- **About this exercise**: Using the records below, give again exactly the lines from the line that contains "Open the 100%" through the line that contains "Screen dimensions: 1283x642", both ends included, and only those.

[Collected data]
_____

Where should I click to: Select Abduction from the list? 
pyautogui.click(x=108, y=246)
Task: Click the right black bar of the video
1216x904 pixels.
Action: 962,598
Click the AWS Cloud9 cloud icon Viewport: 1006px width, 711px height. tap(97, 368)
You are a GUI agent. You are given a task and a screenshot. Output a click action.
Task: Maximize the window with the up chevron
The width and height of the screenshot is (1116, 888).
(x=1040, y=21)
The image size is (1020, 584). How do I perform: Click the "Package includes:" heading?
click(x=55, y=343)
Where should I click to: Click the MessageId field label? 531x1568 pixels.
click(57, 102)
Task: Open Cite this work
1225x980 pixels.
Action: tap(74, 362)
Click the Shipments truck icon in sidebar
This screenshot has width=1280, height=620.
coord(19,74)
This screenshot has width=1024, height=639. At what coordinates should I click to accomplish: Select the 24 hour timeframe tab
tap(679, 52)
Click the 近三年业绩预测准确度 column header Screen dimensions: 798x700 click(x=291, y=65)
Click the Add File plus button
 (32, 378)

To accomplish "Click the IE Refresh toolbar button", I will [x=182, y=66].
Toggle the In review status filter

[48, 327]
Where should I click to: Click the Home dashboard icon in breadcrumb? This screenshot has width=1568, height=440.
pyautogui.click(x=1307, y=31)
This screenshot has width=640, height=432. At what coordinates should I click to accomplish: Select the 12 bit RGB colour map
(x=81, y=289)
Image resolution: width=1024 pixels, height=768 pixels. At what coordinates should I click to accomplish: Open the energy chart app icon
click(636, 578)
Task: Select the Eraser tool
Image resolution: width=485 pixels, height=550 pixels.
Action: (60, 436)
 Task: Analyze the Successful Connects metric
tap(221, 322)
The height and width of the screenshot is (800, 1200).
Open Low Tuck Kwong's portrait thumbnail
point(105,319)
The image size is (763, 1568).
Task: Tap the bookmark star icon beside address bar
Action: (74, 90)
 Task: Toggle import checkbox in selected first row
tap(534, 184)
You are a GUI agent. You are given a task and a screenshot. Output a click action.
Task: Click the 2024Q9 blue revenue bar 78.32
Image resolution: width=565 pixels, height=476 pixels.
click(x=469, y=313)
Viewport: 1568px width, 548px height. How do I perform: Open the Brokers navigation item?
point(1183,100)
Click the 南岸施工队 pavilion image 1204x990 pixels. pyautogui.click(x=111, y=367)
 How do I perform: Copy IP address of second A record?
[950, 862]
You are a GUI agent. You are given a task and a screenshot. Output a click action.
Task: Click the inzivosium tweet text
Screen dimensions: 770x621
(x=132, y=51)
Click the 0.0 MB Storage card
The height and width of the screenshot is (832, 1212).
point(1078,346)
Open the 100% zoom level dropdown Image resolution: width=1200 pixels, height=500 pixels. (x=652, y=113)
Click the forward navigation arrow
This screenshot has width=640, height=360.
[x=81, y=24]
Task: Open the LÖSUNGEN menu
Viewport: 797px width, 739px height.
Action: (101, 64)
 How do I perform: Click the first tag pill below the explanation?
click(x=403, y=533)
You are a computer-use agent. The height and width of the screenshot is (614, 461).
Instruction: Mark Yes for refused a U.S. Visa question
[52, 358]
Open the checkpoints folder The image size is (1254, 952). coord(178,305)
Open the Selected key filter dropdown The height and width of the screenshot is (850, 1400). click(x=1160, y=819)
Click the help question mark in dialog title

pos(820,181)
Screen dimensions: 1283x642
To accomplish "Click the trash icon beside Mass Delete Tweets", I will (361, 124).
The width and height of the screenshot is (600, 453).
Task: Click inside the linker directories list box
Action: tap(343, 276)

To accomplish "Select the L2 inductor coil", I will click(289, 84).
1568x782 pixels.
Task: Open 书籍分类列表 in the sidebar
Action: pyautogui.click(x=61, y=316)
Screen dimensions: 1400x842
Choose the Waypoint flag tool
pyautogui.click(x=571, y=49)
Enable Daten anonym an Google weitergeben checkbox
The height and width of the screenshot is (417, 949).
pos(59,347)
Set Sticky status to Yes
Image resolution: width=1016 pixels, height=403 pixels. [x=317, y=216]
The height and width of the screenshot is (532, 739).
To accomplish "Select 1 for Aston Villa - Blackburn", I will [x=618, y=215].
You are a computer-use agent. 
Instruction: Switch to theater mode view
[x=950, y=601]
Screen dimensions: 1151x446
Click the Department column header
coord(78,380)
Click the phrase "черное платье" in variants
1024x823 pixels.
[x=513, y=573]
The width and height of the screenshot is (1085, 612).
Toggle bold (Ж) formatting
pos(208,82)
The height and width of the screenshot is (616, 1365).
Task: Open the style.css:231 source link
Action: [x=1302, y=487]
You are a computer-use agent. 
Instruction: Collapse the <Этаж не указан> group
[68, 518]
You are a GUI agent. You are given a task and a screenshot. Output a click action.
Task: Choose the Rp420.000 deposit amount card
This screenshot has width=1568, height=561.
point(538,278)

_____

- **Written solution**:
Open the 100% zoom level dropdown Image resolution: width=1200 pixels, height=500 pixels. (x=652, y=113)
Click the forward navigation arrow
This screenshot has width=640, height=360.
[x=81, y=24]
Task: Open the LÖSUNGEN menu
Viewport: 797px width, 739px height.
Action: (101, 64)
 How do I perform: Click the first tag pill below the explanation?
click(x=403, y=533)
You are a computer-use agent. The height and width of the screenshot is (614, 461).
Instruction: Mark Yes for refused a U.S. Visa question
[52, 358]
Open the checkpoints folder The image size is (1254, 952). coord(178,305)
Open the Selected key filter dropdown The height and width of the screenshot is (850, 1400). click(x=1160, y=819)
Click the help question mark in dialog title

pos(820,181)
Screen dimensions: 1283x642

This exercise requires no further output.